(Gen 18, 20–32; Kol 2, 12–14; Lk 11, 1–13)
Liebe Schwestern und Brüder,
seit diesem Jahr schickt das Weltraumteleskop James Webb aus 1,5 Millionen Kilometer Entfernung von der Erde spektakuläre Bilder aus den Tiefen des Universums. Man hofft, bis 13 Milliarden Jahre, also bis fast zum sog. „Urknall“, zurückschauen zu können. Unvorstellbar sind die geradezu unendlichen Weiten unseres Universums.

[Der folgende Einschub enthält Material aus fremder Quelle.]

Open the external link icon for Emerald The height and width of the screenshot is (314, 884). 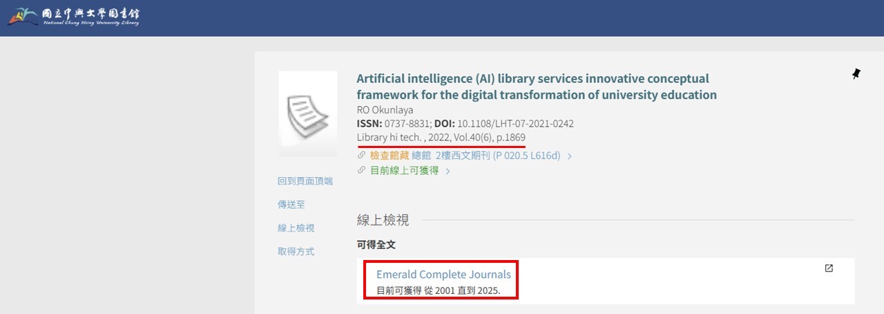[x=829, y=268]
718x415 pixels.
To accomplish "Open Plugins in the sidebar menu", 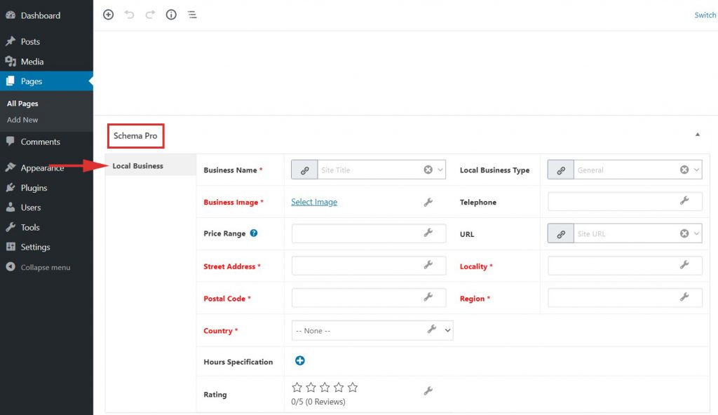I will click(34, 188).
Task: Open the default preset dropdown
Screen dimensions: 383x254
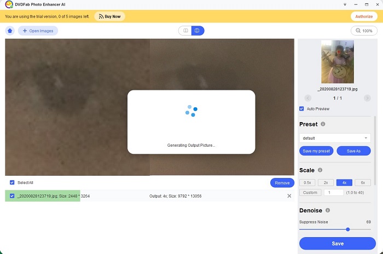Action: coord(335,138)
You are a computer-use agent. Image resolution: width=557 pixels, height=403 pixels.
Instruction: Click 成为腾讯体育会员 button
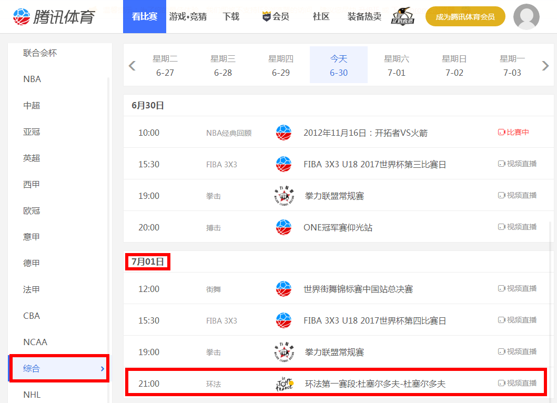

So faszinierend diese Erkenntnisse sind, so sehr stellt sich für mich auch die Frage, wie ich angesichts dieser Fakten Gott als liebenden Vater, als liebende Mutter, denken kann. Vor 2000 Jahren noch war das vermutlich kein Problem. Die Erde erschien wie eine große Platte, über die der Himmel wie eine Käseglocke stand. So weit weg war also der Himmel nicht – und Gott auch nicht. Wer auf einen Berg stieg, war dem Himmel noch ein Stück näher. Und irgendwie fühlen wir, trotz besseren Wissens, noch heute so.

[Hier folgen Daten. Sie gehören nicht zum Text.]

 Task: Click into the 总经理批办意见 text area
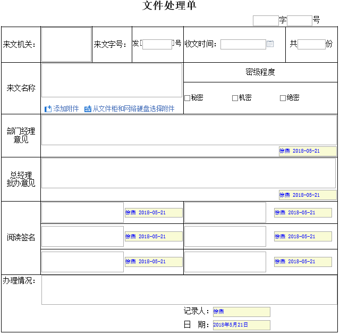189,173
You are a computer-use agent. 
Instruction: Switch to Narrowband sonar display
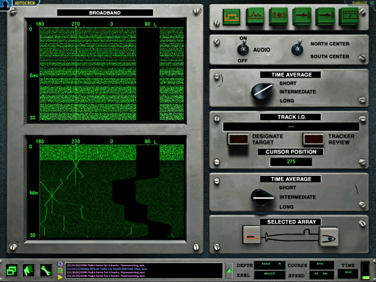[x=255, y=17]
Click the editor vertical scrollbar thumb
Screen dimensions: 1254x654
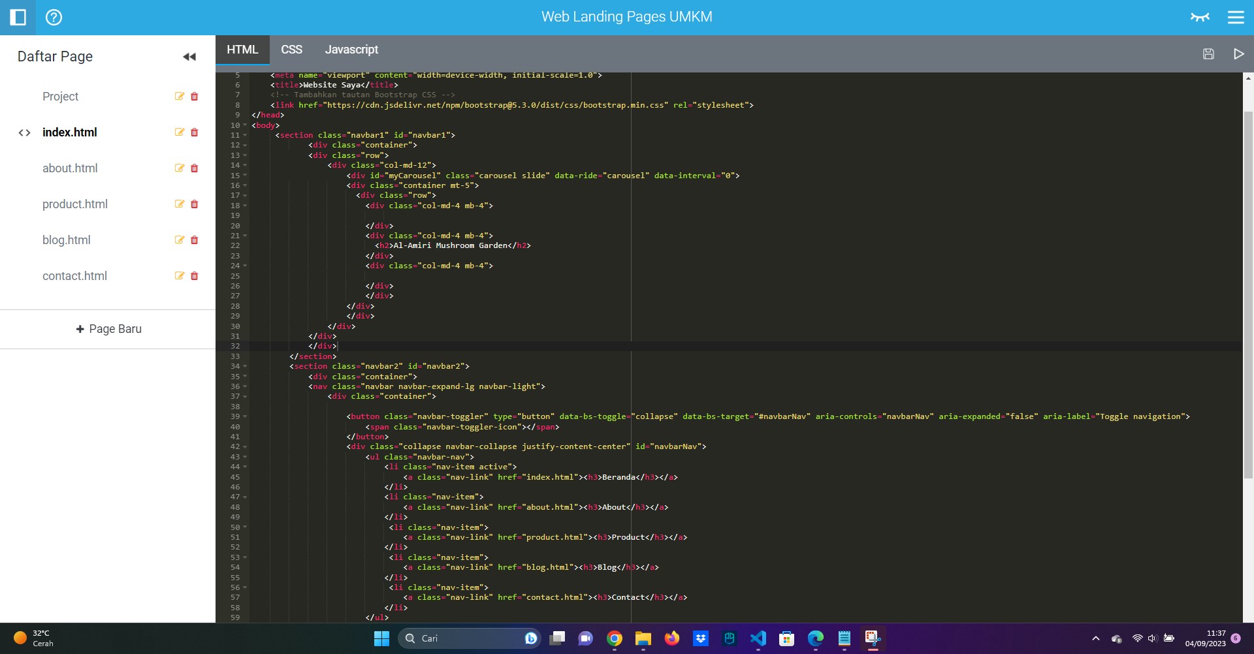(x=1247, y=294)
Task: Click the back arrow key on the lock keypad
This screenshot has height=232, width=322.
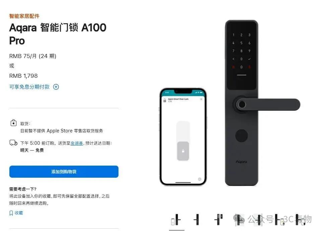Action: point(233,59)
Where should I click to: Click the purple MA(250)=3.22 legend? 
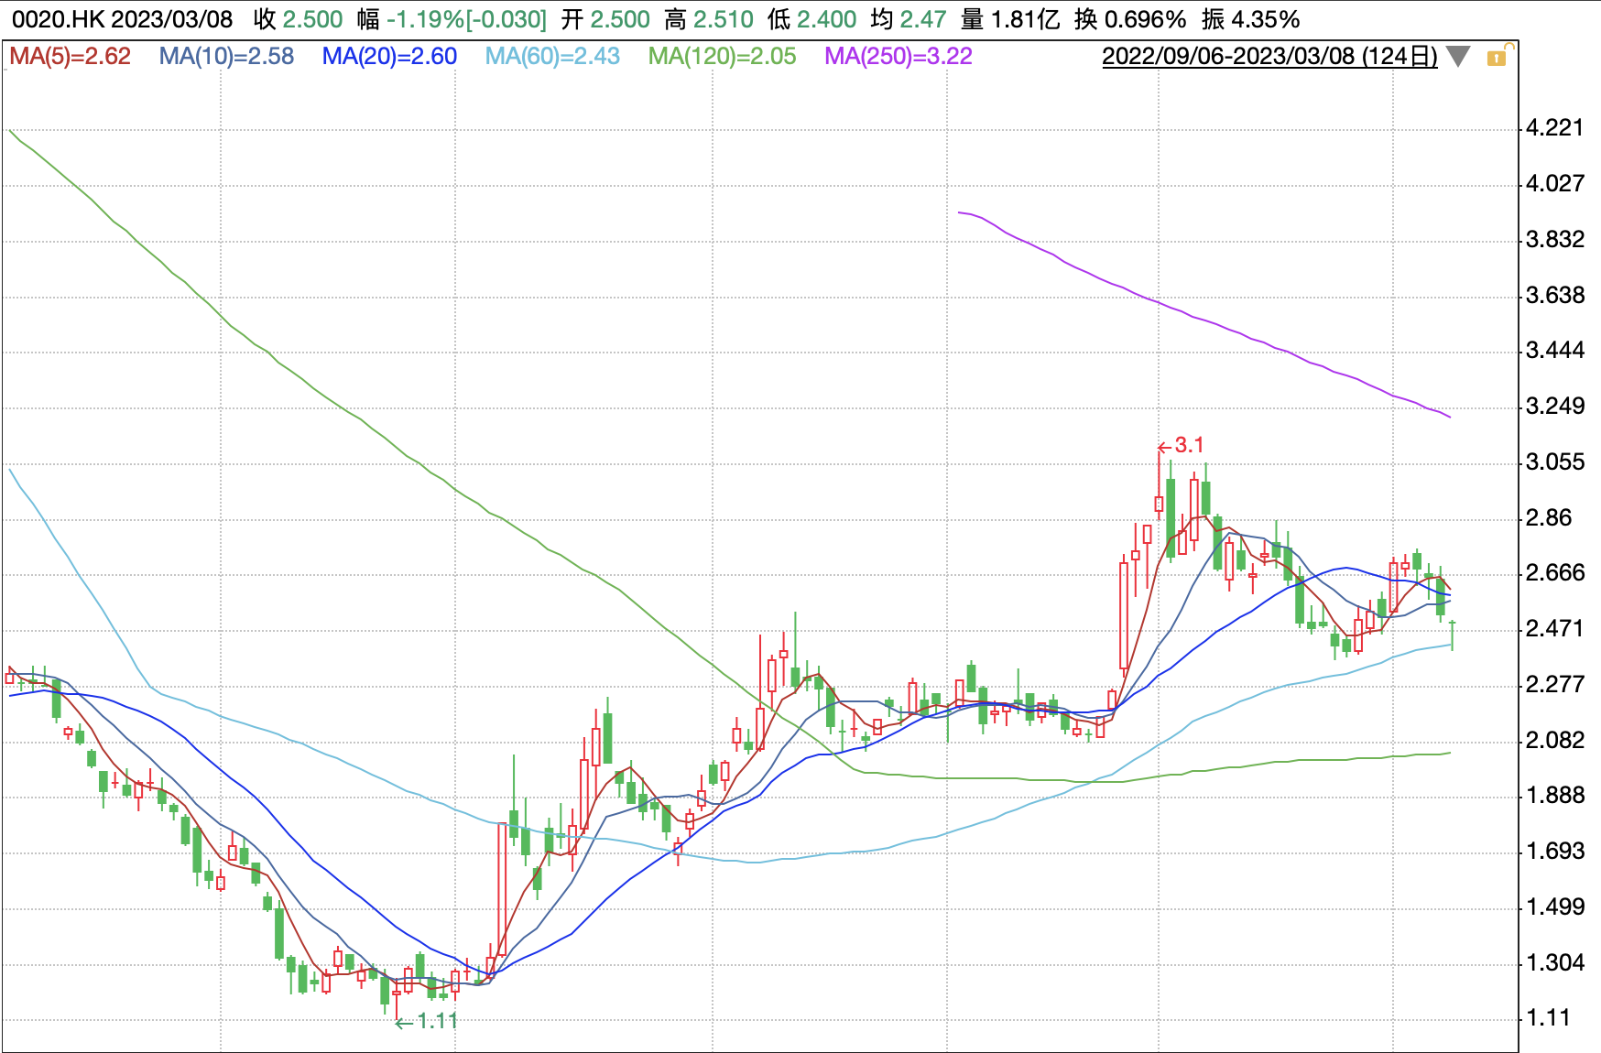point(898,57)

Keiner von uns kann sich auch nur annähernd den Makro- wie den Mikrokosmos vorstellen. Und eigentlich halten wir uns im Grunde in jeder Hinsicht zu Unrecht für Wissende.
Ich schaue mir also die faszinierenden Bilder des Webb-Teleskopes an und erschrecke zugleich über das Mysterium dessen, was da ist, auch über die scheinbare Unmöglichkeit, Gott darin zu denken. Ob nun Gott als Freund, als liebender Vater oder liebende Mutter – es scheint, dass wir damit die schier unfassbare Weite des Universums einfach ausblenden. Wie hätte denn uns Jesus angesichts dieses Wissens beten gelehrt? Vermutlich genauso. Natürlich sind alle Bilder von Gott Bilder. Und irgendwie brauchen wir sie, um uns ein bisschen zu orientieren. Wir brauchen vor allem, auch im zwischenmenschlichen Bereich, die Erfahrung, unbedingt geliebt und gewollt zu sein. Diese Sehnsucht bestärkt Jesus in seinem Beten und dem, was er uns lehren will. Es geht nicht um bestimmte Worte, es geht nicht um Verstehen und Wissen, so wichtig und notwendig das auch sein mag. Es geht schon gar nicht um ein dogmatisches Denken, das keine Fragen und Zweifel mehr zulässt und sie gar als Sünden in Beichtspiegeln aufnimmt. Das macht gerne die Angst, wenn ihr eingebildete Gewissheiten wegbrechen und so sicher Geglaubtes plötzlich nicht mehr so sicher ist. Wir müssen auch in der Kirche wieder das offene Denken lernen und nicht so tun, als ginge es lediglich um ewige Wahrheiten. Geliebte Menschen, Freunde, sog. „Gerechte“, die menschlich bleiben in einer scheinbar so oft unmenschlichen Welt, Eltern und Großeltern, die ihre Liebe den Kindern und Enkelkindern gegenüber nicht aufgeben, auch wenn sie auf die sog. „schiefe Bahn“ geraten……. Sie alle erzählen mehr vom Mysterium „Gott“ als alle klugen Traktate und Predigten über ihn.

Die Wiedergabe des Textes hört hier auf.